WORK REQUIRED: Give every entry again, word for word and in full.

+ + + +

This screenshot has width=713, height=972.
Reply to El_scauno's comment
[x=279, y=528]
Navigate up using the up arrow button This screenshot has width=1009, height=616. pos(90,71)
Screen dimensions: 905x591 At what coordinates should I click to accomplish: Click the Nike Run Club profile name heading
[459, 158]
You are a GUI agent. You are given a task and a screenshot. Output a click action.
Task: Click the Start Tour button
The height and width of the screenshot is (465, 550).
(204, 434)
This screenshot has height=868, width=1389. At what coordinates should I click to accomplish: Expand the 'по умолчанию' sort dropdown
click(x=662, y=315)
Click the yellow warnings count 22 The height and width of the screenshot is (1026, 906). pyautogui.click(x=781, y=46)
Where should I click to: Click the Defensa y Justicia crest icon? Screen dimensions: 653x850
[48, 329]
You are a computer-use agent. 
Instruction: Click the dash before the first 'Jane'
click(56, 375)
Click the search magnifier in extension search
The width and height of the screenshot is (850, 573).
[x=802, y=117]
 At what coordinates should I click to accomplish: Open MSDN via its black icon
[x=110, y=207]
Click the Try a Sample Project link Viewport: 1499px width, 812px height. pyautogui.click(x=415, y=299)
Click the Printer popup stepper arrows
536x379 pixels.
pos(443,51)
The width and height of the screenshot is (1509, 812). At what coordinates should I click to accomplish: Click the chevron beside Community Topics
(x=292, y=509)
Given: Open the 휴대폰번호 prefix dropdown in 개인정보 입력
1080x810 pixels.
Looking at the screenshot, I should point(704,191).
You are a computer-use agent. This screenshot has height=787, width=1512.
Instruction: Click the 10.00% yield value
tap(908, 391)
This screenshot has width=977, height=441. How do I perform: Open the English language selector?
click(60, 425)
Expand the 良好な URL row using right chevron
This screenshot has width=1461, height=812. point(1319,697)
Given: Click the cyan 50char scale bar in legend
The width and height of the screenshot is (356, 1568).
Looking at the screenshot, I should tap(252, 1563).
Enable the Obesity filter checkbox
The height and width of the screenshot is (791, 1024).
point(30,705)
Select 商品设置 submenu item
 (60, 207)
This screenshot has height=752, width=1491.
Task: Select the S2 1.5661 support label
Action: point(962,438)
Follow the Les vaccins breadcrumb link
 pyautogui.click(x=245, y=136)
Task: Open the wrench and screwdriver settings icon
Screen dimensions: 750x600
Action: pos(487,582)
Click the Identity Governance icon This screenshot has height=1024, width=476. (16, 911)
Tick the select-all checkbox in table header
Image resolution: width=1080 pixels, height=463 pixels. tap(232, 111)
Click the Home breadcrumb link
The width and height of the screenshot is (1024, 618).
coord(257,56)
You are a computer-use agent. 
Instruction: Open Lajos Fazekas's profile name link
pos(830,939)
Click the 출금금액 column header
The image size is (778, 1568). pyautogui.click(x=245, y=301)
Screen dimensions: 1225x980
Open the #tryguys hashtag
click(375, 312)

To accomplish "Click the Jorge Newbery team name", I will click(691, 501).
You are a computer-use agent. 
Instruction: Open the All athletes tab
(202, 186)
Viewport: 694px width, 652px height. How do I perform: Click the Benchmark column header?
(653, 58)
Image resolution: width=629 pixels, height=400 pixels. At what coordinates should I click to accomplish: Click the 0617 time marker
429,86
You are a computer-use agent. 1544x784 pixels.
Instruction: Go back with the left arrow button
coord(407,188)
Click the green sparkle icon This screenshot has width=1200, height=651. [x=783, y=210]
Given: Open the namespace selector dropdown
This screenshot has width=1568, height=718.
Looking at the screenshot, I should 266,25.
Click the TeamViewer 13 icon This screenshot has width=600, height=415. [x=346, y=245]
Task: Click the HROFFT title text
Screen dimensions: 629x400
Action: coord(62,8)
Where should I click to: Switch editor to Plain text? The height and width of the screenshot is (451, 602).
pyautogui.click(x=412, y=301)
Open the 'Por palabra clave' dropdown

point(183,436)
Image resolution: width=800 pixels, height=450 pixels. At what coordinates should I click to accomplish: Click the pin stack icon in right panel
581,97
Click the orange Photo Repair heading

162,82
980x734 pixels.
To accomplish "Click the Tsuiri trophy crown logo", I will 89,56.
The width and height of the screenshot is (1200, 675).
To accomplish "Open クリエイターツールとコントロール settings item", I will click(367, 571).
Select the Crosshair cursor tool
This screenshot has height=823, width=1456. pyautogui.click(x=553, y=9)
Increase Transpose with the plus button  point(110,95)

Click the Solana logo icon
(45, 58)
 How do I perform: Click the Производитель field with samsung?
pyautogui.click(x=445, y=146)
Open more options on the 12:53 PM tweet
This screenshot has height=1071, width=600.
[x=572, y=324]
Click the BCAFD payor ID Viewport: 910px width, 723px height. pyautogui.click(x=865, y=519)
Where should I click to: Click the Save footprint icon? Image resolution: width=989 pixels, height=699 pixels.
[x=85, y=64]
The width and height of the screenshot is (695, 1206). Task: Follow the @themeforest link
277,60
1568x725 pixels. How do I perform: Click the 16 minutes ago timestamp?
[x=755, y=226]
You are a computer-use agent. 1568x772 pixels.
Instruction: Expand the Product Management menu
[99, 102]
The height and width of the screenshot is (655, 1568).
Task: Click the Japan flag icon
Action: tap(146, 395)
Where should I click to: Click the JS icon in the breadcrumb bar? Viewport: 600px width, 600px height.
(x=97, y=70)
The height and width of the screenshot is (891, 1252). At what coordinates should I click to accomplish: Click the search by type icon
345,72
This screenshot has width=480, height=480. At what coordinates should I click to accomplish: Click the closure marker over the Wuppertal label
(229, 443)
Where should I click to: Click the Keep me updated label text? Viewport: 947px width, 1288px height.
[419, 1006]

+ + + +

RESPONSE TO THE EXERCISE:
This screenshot has width=713, height=972.
Reply to El_scauno's comment
[x=279, y=528]
Navigate up using the up arrow button This screenshot has width=1009, height=616. pos(90,71)
Screen dimensions: 905x591 At what coordinates should I click to accomplish: Click the Nike Run Club profile name heading
[459, 158]
You are a GUI agent. You are given a task and a screenshot. Output a click action.
Task: Click the Start Tour button
The height and width of the screenshot is (465, 550).
(204, 434)
This screenshot has height=868, width=1389. At what coordinates should I click to accomplish: Expand the 'по умолчанию' sort dropdown
click(x=662, y=315)
Click the yellow warnings count 22 The height and width of the screenshot is (1026, 906). pyautogui.click(x=781, y=46)
Where should I click to: Click the Defensa y Justicia crest icon? Screen dimensions: 653x850
[48, 329]
You are a computer-use agent. 
Instruction: Click the dash before the first 'Jane'
click(56, 375)
Click the search magnifier in extension search
The width and height of the screenshot is (850, 573).
[x=802, y=117]
 At what coordinates should I click to accomplish: Open MSDN via its black icon
[x=110, y=207]
Click the Try a Sample Project link Viewport: 1499px width, 812px height. pyautogui.click(x=415, y=299)
Click the Printer popup stepper arrows
536x379 pixels.
pos(443,51)
The width and height of the screenshot is (1509, 812). At what coordinates should I click to accomplish: Click the chevron beside Community Topics
(x=292, y=509)
Given: Open the 휴대폰번호 prefix dropdown in 개인정보 입력
1080x810 pixels.
Looking at the screenshot, I should point(704,191).
You are a computer-use agent. This screenshot has height=787, width=1512.
Instruction: Click the 10.00% yield value
tap(908, 391)
This screenshot has width=977, height=441. How do I perform: Open the English language selector?
click(60, 425)
Expand the 良好な URL row using right chevron
This screenshot has width=1461, height=812. point(1319,697)
Given: Click the cyan 50char scale bar in legend
The width and height of the screenshot is (356, 1568).
Looking at the screenshot, I should tap(252, 1563).
Enable the Obesity filter checkbox
The height and width of the screenshot is (791, 1024).
point(30,705)
Select 商品设置 submenu item
 (60, 207)
This screenshot has height=752, width=1491.
Task: Select the S2 1.5661 support label
Action: point(962,438)
Follow the Les vaccins breadcrumb link
 pyautogui.click(x=245, y=136)
Task: Open the wrench and screwdriver settings icon
Screen dimensions: 750x600
Action: pos(487,582)
Click the Identity Governance icon This screenshot has height=1024, width=476. (16, 911)
Tick the select-all checkbox in table header
Image resolution: width=1080 pixels, height=463 pixels. tap(232, 111)
Click the Home breadcrumb link
The width and height of the screenshot is (1024, 618).
coord(257,56)
You are a computer-use agent. 
Instruction: Open Lajos Fazekas's profile name link
pos(830,939)
Click the 출금금액 column header
The image size is (778, 1568). pyautogui.click(x=245, y=301)
Screen dimensions: 1225x980
Open the #tryguys hashtag
click(375, 312)

To accomplish "Click the Jorge Newbery team name", I will click(691, 501).
You are a computer-use agent. 
Instruction: Open the All athletes tab
(202, 186)
Viewport: 694px width, 652px height. How do I perform: Click the Benchmark column header?
(653, 58)
Image resolution: width=629 pixels, height=400 pixels. At what coordinates should I click to accomplish: Click the 0617 time marker
429,86
You are a computer-use agent. 1544x784 pixels.
Instruction: Go back with the left arrow button
coord(407,188)
Click the green sparkle icon This screenshot has width=1200, height=651. [x=783, y=210]
Given: Open the namespace selector dropdown
This screenshot has width=1568, height=718.
Looking at the screenshot, I should 266,25.
Click the TeamViewer 13 icon This screenshot has width=600, height=415. [x=346, y=245]
Task: Click the HROFFT title text
Screen dimensions: 629x400
Action: coord(62,8)
Where should I click to: Switch editor to Plain text? The height and width of the screenshot is (451, 602).
pyautogui.click(x=412, y=301)
Open the 'Por palabra clave' dropdown

point(183,436)
Image resolution: width=800 pixels, height=450 pixels. At what coordinates should I click to accomplish: Click the pin stack icon in right panel
581,97
Click the orange Photo Repair heading

162,82
980x734 pixels.
To accomplish "Click the Tsuiri trophy crown logo", I will 89,56.
The width and height of the screenshot is (1200, 675).
To accomplish "Open クリエイターツールとコントロール settings item", I will click(367, 571).
Select the Crosshair cursor tool
This screenshot has height=823, width=1456. pyautogui.click(x=553, y=9)
Increase Transpose with the plus button  point(110,95)

Click the Solana logo icon
(45, 58)
 How do I perform: Click the Производитель field with samsung?
pyautogui.click(x=445, y=146)
Open more options on the 12:53 PM tweet
This screenshot has height=1071, width=600.
[x=572, y=324]
Click the BCAFD payor ID Viewport: 910px width, 723px height. pyautogui.click(x=865, y=519)
Where should I click to: Click the Save footprint icon? Image resolution: width=989 pixels, height=699 pixels.
[x=85, y=64]
The width and height of the screenshot is (695, 1206). Task: Follow the @themeforest link
277,60
1568x725 pixels. How do I perform: Click the 16 minutes ago timestamp?
[x=755, y=226]
You are a computer-use agent. 1568x772 pixels.
Instruction: Expand the Product Management menu
[99, 102]
The height and width of the screenshot is (655, 1568).
Task: Click the Japan flag icon
Action: tap(146, 395)
Where should I click to: Click the JS icon in the breadcrumb bar? Viewport: 600px width, 600px height.
(x=97, y=70)
The height and width of the screenshot is (891, 1252). At what coordinates should I click to accomplish: Click the search by type icon
345,72
This screenshot has width=480, height=480. At what coordinates should I click to accomplish: Click the closure marker over the Wuppertal label
(229, 443)
Where should I click to: Click the Keep me updated label text? Viewport: 947px width, 1288px height.
[419, 1006]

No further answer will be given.